» Gestellte Aufgabe A
Welchen Wein verwendet das Hotel laut dem Textauszug über Coq au Vin für dieses Gericht?
» Gestellte Aufgabe B
Übersetzen Sie den Satz „Der winterliche Himmel ist wolkenlos, die Ostseite des Matterhorns leuchtet majestätisch.“ aus dem Textauszug über Coq au Vin ins Englische.
» Gestellte Aufgabe C
Zitieren Sie aus dem Textauszug über Coq au Vin die Stelle, die mit „Am nächsten Morgen“ beginnt und sich bis „dieses Weins stamme.“ erstreckt.

Am nächsten Morgen geht die Sonne über Zermatt kurz nach Uhr auf. Der winterliche Himmel ist wolkenlos, die Ostseite des Matterhorns leuchtet majestätisch. Auch in der Küche im Untergeschoss des Viersterne-Superior-Betriebs brennt schon Licht. Sowohl Wrobel als auch Minga sind zugegen. Sie hat die Zutaten für die Hausspezialität schon für uns vorbereitet, er hat dafür einen Zettel mit der genauen Rezeptur parat.

Eine Frage gleich vorweg: Welchen Wein verwendet man für Coq au Vin? «Wir nehmen natürlich einen Walliser, unseren Hauswein, einen Pinot noir vom Weingut der Hotelbesitzer», sagt Jana Minga. «Was man selber nicht trinken würde, gehört auch nicht verkocht», ergänzt Reinhold Wrobel. Pinot eigne sich grundsätzlich sehr gut, es müsse aber kein teurer Burgunder sein, auch wenn das Gericht ursprünglich aus der Herkunftsregion dieses Weins stamme.

» Vorliegende Daten
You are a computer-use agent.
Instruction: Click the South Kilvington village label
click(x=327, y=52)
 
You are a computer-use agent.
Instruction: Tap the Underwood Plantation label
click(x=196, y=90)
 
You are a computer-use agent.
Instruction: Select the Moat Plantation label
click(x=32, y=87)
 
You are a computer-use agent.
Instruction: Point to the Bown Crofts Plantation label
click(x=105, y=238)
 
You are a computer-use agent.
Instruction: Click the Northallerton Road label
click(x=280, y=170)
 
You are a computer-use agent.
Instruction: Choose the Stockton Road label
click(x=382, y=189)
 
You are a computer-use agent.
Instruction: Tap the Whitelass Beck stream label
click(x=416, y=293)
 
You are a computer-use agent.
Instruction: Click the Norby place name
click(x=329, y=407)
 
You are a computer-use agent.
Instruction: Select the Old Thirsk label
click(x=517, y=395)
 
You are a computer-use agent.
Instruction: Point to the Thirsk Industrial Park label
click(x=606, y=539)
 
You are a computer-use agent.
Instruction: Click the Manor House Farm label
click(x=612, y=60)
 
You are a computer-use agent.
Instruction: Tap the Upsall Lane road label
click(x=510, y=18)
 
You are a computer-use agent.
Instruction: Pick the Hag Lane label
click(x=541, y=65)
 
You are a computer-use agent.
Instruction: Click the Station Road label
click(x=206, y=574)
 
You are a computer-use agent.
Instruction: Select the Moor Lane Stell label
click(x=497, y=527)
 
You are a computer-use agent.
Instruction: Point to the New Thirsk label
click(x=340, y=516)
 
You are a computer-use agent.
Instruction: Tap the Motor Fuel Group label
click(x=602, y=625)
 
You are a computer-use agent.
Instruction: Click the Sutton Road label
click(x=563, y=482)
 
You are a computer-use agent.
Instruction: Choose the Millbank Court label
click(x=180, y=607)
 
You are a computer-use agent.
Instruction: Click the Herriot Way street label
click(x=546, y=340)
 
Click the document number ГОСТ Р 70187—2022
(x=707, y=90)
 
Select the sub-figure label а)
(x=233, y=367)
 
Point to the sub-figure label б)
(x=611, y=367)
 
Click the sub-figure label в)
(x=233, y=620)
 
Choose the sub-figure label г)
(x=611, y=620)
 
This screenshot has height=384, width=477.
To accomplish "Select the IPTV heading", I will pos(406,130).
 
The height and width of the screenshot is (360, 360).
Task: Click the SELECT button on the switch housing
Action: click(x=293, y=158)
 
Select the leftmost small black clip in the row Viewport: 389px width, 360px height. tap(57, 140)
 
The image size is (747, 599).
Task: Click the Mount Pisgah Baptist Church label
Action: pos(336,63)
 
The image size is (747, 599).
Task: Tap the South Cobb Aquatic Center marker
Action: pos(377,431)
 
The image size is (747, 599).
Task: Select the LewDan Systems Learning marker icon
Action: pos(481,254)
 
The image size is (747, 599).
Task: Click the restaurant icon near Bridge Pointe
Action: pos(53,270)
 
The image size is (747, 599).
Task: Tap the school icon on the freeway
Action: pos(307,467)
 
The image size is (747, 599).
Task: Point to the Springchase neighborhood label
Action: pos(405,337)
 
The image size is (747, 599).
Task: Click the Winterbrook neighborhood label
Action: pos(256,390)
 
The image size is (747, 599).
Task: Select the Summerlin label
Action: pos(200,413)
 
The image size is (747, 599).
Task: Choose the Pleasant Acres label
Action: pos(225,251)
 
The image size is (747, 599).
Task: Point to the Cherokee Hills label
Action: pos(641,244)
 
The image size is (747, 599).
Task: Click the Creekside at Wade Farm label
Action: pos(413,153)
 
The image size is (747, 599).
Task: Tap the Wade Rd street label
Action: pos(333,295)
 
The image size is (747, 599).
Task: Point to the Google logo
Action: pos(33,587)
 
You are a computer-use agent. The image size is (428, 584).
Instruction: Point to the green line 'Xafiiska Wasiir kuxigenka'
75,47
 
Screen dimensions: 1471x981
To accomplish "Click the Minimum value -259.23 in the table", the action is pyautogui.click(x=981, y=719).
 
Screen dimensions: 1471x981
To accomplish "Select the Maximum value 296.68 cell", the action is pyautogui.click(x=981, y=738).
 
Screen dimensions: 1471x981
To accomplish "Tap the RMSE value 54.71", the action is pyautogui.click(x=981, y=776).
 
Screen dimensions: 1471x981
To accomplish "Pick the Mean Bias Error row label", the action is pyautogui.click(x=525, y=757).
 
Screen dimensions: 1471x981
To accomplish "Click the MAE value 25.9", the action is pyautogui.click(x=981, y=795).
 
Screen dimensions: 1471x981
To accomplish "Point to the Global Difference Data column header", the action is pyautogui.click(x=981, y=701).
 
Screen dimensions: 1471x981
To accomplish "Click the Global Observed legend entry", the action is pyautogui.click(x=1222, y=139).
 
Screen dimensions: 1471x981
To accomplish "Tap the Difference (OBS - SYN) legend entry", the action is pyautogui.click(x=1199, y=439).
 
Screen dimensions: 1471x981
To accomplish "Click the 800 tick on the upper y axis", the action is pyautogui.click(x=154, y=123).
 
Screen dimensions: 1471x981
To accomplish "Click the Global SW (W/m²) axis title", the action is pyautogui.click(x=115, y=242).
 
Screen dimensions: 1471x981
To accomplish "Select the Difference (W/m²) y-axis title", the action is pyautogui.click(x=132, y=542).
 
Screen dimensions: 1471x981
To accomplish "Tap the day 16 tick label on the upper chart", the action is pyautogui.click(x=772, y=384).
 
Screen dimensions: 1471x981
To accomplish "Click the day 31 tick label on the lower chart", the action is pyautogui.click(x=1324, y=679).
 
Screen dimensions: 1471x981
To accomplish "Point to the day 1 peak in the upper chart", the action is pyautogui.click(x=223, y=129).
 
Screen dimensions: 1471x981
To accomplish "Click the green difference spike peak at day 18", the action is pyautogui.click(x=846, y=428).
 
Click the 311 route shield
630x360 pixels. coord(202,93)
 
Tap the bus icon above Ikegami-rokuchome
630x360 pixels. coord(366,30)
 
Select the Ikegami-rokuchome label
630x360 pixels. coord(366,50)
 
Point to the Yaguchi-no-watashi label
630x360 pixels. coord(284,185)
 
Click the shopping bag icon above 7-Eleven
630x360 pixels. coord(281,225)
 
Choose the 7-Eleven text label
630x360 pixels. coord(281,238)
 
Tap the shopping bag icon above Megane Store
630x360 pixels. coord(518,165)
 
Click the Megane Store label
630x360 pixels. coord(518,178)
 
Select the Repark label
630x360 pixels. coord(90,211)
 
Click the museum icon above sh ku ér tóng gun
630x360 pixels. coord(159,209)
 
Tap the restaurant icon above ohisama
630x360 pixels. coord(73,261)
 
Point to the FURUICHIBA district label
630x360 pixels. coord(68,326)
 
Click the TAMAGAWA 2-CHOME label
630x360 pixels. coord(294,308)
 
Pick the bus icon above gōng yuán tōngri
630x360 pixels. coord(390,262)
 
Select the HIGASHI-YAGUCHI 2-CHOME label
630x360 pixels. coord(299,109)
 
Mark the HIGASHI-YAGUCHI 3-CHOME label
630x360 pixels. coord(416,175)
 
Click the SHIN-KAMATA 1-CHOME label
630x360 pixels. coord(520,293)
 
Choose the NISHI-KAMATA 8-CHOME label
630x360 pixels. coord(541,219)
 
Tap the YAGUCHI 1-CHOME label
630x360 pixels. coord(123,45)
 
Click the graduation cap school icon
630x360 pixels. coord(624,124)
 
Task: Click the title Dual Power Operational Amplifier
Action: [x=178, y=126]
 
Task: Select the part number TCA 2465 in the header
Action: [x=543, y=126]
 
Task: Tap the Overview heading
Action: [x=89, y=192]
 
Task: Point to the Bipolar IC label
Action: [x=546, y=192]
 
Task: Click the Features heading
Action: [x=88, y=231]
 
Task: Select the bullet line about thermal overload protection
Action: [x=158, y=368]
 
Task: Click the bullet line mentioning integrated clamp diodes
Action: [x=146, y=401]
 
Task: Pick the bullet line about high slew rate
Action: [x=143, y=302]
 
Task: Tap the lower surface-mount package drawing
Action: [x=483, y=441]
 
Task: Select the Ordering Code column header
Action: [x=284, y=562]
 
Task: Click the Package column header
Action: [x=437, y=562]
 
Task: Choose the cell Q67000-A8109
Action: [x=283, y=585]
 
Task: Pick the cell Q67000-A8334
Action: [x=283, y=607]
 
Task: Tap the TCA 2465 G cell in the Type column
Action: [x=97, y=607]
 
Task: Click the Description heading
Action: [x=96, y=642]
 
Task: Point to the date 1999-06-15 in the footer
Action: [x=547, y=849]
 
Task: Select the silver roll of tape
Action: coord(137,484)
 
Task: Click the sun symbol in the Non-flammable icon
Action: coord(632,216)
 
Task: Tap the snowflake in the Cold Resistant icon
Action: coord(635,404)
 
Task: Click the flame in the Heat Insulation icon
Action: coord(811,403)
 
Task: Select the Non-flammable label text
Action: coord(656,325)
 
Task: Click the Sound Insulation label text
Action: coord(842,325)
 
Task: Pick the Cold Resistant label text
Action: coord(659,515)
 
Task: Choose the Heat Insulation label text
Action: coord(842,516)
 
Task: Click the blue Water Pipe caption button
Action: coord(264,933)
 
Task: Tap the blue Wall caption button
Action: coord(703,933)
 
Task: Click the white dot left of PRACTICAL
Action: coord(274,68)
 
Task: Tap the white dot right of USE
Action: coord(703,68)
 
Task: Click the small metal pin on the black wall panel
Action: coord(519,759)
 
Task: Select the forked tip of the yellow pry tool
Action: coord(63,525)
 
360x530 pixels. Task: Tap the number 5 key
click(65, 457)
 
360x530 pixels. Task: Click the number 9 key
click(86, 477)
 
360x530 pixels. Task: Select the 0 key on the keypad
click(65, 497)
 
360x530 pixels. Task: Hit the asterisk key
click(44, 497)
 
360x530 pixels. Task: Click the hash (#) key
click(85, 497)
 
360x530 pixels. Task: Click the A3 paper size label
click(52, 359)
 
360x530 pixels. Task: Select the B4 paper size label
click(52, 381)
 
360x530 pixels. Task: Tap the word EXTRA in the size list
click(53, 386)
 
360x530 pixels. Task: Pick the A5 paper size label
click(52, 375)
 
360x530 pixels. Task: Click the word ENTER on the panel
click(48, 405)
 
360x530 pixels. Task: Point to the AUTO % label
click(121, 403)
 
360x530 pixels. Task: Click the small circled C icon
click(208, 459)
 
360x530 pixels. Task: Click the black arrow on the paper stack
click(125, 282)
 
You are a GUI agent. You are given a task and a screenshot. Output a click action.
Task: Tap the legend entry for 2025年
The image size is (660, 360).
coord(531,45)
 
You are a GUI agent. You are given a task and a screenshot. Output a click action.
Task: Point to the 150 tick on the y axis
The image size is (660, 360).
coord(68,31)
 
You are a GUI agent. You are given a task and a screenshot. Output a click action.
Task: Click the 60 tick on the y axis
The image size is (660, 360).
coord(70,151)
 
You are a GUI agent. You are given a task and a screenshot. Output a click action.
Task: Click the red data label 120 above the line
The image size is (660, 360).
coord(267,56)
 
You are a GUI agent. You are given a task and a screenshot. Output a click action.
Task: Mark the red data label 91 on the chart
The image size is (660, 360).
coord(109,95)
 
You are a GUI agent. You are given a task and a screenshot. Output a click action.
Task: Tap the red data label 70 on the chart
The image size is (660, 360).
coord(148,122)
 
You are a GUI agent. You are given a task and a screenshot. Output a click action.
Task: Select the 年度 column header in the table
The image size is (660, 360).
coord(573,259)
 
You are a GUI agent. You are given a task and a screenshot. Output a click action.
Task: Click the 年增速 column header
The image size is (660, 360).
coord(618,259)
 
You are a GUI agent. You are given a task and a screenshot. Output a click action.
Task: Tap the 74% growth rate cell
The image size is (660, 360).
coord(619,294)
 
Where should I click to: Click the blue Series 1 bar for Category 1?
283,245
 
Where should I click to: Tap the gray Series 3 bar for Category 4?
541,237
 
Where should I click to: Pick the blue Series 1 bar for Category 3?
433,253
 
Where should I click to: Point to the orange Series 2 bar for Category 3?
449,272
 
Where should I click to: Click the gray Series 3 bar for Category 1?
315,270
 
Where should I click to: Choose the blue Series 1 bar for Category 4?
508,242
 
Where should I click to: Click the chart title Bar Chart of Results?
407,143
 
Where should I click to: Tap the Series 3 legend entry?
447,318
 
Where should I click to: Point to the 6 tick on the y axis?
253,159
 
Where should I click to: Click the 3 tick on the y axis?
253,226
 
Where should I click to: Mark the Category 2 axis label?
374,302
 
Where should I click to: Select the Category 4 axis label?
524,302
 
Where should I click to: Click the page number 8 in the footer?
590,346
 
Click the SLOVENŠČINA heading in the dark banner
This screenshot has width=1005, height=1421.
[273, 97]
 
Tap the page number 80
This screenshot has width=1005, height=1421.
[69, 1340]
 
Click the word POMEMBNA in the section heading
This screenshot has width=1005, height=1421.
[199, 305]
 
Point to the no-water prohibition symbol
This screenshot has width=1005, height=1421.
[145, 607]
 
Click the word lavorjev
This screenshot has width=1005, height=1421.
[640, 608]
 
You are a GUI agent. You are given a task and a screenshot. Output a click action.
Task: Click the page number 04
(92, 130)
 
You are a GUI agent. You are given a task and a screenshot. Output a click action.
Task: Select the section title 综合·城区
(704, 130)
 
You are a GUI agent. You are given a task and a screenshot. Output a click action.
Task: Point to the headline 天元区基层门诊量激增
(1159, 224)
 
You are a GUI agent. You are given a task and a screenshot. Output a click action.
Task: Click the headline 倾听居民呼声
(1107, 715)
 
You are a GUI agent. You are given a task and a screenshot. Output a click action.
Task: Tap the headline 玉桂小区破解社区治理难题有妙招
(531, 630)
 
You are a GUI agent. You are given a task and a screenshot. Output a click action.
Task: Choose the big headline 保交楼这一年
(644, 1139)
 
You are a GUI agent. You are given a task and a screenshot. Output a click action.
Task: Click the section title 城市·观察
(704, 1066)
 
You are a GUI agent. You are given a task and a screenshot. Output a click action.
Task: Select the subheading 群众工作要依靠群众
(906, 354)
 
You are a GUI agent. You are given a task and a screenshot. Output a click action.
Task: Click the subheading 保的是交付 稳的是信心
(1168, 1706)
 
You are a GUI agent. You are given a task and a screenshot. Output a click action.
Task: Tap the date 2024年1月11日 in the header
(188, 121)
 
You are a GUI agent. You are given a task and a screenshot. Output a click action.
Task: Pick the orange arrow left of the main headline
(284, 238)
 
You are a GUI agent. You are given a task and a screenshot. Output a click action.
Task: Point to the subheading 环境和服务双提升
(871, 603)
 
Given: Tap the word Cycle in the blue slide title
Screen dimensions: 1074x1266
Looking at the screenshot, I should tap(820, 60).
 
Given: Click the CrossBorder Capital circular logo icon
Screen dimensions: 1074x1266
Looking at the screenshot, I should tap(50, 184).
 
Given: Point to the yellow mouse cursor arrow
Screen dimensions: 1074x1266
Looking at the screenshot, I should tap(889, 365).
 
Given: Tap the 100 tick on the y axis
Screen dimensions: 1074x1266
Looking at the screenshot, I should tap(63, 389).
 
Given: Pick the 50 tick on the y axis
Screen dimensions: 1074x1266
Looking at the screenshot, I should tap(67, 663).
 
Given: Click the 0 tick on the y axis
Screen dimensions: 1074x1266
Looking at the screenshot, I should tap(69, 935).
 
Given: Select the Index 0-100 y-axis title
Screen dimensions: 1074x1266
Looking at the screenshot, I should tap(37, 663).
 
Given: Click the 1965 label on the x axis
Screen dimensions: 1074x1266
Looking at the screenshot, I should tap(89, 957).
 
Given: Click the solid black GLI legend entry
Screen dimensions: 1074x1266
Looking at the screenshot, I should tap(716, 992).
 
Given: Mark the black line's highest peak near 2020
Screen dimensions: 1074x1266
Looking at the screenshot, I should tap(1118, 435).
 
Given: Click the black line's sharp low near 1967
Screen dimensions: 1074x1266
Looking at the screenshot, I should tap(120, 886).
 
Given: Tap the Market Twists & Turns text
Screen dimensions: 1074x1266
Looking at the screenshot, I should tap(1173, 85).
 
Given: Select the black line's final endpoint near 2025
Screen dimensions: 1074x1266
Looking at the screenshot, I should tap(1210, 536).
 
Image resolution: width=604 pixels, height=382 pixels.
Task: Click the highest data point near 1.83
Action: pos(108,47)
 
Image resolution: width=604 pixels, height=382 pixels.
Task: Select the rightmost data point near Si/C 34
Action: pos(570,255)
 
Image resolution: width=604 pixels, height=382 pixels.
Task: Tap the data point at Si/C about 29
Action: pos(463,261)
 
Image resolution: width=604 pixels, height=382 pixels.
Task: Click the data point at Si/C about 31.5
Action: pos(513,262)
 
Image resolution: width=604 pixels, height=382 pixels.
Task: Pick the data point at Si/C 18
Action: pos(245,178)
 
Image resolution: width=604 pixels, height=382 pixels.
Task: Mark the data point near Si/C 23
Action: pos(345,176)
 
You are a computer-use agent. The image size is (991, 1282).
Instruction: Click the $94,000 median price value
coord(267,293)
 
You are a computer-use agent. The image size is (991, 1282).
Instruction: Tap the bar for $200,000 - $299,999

» Richtige Antwort A
Einen Walliser Pinot noir, den Hauswein vom Weingut der Hotelbesitzer.

» Richtige Antwort B
The winter sky is cloudless, and the east face of the Matterhorn glows majestically.

» Richtige Antwort C
Am nächsten Morgen geht die Sonne über Zermatt kurz nach Uhr auf. Der winterliche Himmel ist wolkenlos, die Ostseite des Matterhorns leuchtet majestätisch. Auch in der Küche im Untergeschoss des Viersterne-Superior-Betriebs brennt schon Licht. Sowohl Wrobel als auch Minga sind zugegen. Sie hat die Zutaten für die Hausspezialität schon für uns vorbereitet, er hat dafür einen Zettel mit der genauen Rezeptur parat.

Eine Frage gleich vorweg: Welchen Wein verwendet man für Coq au Vin? «Wir nehmen natürlich einen Walliser, unseren Hauswein, einen Pinot noir vom Weingut der Hotelbesitzer», sagt Jana Minga. «Was man selber nicht trinken würde, gehört auch nicht verkocht», ergänzt Reinhold Wrobel. Pinot eigne sich grundsätzlich sehr gut, es müsse aber kein teurer Burgunder sein, auch wenn das Gericht ursprünglich aus der Herkunftsregion dieses Weins stamme.